START Source data

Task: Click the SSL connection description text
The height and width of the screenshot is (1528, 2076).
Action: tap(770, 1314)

END Source data
START Source data

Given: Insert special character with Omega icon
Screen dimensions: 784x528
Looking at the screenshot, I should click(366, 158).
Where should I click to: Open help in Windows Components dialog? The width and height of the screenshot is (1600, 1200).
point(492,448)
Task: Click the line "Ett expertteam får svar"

END Source data

__Try it__. Report how many lines in the data above contain "Task", without any other words.

__Answer for this exercise__. 2